A U.S. Hellfire anti-tank missile — a weapon launched from Predator drones in anti-terrorism operations, among other uses — found its way into the hands of Cuba’s government in 2014.
But the route it took, twice crossing the Atlantic, was less mysterious than the U.S. government’s public response to the discovery that front-line American military equipment made it to Havana — or beyond.
The Wall Street Journal reported that a missile shipped by Lockheed Martin to Spain for a NATO exercise was supposed to be put on a flight from Madrid to Frankfurt and then back to the United States. Wrote the Journal:
[The cargo] was clearly marked as containing material subject to rigorous export controls, and that shipping information would have made clear to anyone handling it that it wasn’t regular cargo.
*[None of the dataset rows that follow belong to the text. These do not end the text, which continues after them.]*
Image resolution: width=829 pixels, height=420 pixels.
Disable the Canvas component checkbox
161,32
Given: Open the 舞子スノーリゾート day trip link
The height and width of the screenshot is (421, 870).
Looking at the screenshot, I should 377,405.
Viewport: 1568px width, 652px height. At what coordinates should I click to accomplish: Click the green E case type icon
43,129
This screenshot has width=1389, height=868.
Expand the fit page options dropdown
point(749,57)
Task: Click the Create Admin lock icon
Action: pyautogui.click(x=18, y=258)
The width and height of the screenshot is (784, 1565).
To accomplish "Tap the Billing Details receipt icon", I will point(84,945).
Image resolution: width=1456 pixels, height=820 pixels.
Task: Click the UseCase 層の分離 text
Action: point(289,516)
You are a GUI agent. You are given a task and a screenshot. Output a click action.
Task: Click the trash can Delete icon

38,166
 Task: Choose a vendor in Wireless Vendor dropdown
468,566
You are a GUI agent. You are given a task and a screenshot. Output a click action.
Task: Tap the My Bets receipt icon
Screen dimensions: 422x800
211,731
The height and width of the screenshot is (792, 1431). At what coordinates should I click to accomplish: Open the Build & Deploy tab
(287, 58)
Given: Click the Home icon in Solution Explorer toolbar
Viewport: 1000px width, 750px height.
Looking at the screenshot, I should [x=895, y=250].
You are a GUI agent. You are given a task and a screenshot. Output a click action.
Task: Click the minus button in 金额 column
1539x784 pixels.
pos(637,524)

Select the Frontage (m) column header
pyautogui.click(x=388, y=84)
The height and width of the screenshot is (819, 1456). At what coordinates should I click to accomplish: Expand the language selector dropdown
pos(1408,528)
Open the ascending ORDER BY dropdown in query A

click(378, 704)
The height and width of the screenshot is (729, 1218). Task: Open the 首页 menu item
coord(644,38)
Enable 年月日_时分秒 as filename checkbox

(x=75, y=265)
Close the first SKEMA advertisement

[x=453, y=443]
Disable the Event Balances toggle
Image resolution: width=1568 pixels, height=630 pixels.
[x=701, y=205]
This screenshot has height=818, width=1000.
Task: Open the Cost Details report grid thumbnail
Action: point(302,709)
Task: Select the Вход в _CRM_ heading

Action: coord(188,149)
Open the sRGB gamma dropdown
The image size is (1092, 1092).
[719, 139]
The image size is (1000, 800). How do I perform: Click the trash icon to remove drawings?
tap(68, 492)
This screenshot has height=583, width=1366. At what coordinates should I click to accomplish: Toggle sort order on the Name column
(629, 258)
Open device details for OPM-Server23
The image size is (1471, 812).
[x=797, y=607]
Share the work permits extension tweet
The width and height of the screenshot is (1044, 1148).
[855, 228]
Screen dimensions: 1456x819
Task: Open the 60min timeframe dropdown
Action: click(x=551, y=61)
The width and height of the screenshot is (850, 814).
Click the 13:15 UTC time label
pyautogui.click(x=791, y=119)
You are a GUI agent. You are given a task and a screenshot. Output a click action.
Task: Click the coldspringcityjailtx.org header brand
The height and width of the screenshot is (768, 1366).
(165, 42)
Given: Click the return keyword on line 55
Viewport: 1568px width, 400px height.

U.S. regulations require that such cargo be loaded by DOD personnel onto U.S. carriers. Yet there were apparently commercial shipping companies involved:
… [One] operated by Air France, which took the missile to Charles de Gaulle Airport in Paris … and headed to Havana.
Further:
At some point, officials [U.S. military personnel] loading the first flight [in Frankfurt] realized the missile it expected to be loading onto the aircraft wasn’t among the cargo, the government official said.
Working backwards, they discovered the shipment had been handled by commercial carriers and then placed on a non-U.S. plane.